$$\left(\begin{array}{ccc|c} -1 & 2 & 1 & 3\\ 3 & \alpha & -2 & \beta\\ -1 & 5 & 2 & 9 \end{array}\right)$$
I am struggling to solve this system $Ax=b$. I understand the basics of Gauss elimination but am not sure how to handle it with the alpha and beta.
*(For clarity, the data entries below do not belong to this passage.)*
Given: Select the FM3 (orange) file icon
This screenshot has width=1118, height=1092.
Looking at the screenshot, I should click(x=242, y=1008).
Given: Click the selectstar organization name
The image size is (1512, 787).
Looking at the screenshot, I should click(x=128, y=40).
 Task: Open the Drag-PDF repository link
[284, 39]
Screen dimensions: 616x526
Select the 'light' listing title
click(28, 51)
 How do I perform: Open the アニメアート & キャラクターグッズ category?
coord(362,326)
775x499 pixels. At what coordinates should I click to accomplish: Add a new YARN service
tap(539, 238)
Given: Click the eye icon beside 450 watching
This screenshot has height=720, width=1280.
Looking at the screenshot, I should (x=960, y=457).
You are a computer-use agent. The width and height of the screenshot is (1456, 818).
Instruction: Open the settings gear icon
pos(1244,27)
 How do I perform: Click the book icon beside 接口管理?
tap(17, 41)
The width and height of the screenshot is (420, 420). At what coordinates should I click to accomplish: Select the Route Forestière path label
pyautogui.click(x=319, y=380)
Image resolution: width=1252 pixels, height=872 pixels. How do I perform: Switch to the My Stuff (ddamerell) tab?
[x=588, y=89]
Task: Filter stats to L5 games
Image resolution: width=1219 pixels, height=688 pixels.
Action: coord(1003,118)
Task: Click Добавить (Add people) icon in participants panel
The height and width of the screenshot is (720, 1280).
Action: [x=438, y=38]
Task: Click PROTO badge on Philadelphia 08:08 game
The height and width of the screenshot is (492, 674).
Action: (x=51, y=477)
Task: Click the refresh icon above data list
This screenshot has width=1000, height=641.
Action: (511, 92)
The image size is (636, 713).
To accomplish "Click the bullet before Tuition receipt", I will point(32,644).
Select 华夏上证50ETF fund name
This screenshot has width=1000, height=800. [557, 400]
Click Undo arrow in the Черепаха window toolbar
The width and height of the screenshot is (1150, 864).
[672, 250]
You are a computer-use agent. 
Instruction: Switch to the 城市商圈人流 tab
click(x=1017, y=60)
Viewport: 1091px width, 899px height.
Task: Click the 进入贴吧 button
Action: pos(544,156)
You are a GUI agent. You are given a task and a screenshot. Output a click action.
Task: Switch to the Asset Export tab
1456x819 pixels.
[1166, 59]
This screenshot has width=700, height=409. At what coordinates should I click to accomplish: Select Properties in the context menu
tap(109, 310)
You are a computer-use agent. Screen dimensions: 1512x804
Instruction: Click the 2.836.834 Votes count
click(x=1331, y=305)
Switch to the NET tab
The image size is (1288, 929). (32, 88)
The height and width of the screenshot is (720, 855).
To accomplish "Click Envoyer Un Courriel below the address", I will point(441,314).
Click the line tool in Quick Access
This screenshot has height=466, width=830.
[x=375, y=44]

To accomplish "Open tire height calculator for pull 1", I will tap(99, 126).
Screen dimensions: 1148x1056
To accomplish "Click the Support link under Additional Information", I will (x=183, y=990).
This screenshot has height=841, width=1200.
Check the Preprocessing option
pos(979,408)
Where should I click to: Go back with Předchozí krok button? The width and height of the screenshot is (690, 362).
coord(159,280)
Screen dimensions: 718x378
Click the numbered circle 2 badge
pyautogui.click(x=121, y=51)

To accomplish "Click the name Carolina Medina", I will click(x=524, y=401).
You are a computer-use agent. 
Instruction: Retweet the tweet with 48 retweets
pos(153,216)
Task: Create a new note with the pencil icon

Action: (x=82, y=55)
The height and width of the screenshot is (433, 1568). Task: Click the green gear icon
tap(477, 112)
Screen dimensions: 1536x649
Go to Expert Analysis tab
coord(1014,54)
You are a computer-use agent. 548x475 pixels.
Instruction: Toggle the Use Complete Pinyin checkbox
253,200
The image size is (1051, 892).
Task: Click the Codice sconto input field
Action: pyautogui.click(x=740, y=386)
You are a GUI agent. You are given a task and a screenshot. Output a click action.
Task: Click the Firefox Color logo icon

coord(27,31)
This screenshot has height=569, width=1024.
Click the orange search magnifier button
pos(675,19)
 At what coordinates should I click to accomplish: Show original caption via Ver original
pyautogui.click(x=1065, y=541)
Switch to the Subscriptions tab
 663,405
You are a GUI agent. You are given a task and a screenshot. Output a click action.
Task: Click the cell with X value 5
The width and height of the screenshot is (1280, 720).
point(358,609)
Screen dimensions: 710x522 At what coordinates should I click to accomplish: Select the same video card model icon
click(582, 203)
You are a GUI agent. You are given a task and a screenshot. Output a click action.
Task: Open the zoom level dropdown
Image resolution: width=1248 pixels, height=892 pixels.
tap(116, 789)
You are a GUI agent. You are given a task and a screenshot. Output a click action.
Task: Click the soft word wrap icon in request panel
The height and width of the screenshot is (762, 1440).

It needs to be solved giving conditions for alpha and beta for no solutions, one solution and infinitely many solutions.
I also need to compute the determinant of A and give a condition on $\alpha$ such that $A$ is invertible.
On
$$\det\left( \begin{array}{rrr} -1 & 2 & 1 \\ 3 & a & -2 \\ -1 & 5 & 2 \\ \end{array} \right)=-3-\alpha$$ if $-3-\alpha\ne 0$ that is $\alpha\ne -3$ there exists one and only one solution
$$\left\{\frac{3 a-b+6}{a+3},\frac{b+3}{a+3},\frac{3 (2 a-b+3)}{a+3}\right\}$$
if $\alpha=-3$ the determinant of the matrix $A$ of coefficients is zero $\text{rank}(A)=2$, so we must consider the augmented matrix $A|B$ $$\left( \begin{array}{rrr|r} -1 & 2 & 1 & 3 \\ 3 & -3 & -2 & b \\ -1 & 5 & 2 & 9 \\ \end{array} \right)$$
if $\text{rank}(A|B)\ne \text{rank}(A)$ the system has no solutions, therefore to have infinite solutions we must have $\text{rank}(A|B)=2$ so all $3-$rd order determinants extracted from $A|B$ must be zero
$$ \det \left( \begin{array}{rrr} 2 & 1 & 3 \\ -3 & -2 & \beta \\ 5 & 2 & 9 \\ \end{array} \right) =\beta+3 $$
if $\beta\ne -3$ the system is impossible
if $\beta+3=0\to \beta=-3$ the determinant is zero the rank of the augmented matrix is equal to the rank of $A$ and we have infinite solutions
$\{t,\;t,\;3-t\}$
Let me start with some steps. Perhaps you'll be able to finish.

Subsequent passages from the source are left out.